Vacation provides opportunities for us to learn more about each other too. Such as when we heard a song on the radio that my husband dislikes so much that it almost makes him mad. Normally we don't listen to the radio together. Especially the one odd (and crummy) station that we found when we were in the middle of the desert. In the context of our routine, we might not have known things like this about each other. Vacation affords room to make exceptions. To bedtimes. To having dessert before dinner. We try new foods that aren't a part of our usual spread. Some may be added to the rotation at home, some are "I-have-to-try-____-while-I'm-in-_____" foods.

I was born in Southern California and lived there until I was 8 1/2. I have mentioned before my love affair with all of the magical things that grow in the Southern California climate. I so love the warm salty air, avocado and citrus groves, brightly colored flowers, and jacaranda trees. I even saw cherimoyas at a roadside produce stand, swoon!
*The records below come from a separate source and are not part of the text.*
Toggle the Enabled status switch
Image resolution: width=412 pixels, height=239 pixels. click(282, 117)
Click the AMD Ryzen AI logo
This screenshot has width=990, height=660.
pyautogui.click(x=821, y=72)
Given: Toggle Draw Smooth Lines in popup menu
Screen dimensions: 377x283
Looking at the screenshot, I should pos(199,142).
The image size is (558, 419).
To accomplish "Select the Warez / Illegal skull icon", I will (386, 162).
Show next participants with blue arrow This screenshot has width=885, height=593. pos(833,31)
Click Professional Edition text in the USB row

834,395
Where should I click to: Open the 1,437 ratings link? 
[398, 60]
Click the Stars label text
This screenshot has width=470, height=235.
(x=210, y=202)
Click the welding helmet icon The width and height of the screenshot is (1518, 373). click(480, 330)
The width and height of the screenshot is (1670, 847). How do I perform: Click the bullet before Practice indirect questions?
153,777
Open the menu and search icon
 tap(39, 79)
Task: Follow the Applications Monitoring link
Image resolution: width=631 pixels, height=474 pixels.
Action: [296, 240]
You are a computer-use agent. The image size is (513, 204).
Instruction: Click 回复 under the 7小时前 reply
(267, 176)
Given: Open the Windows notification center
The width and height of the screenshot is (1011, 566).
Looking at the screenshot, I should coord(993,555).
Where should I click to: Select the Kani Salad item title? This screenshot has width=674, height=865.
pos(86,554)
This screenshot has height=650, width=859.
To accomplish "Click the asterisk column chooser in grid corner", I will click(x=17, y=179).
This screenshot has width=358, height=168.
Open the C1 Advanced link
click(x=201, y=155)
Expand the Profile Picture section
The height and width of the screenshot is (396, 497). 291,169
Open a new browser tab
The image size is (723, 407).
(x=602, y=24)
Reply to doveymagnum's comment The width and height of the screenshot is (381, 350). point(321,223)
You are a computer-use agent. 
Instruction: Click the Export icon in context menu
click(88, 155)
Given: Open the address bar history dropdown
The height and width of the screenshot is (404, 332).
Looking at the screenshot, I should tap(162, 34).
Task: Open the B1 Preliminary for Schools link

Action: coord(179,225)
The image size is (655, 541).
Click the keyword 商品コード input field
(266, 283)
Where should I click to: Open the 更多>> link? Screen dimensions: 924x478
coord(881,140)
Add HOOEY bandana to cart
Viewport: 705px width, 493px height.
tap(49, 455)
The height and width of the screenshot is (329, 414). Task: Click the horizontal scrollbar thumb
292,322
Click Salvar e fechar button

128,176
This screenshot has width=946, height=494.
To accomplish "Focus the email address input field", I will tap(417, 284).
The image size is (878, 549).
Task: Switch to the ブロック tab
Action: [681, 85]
Even though our road trip schedule has been crazy (think 5 consecutive theme park days!), I feel decompressed. I'm tired but content. I'm unwound. My left brain has relaxed enough to allow my stress-averse creative side to emerge from hibernation. I love that I've had moments that call for the notebook that I carry around in my bag or even my iPhone note app because I simply must capture a passing thought before it gets away. I am pleasantly surprised to learn this about myself: inspiration to be creative or to write doesn't come from quiet. It comes when my mind is un-numb. Thank you vacation for this!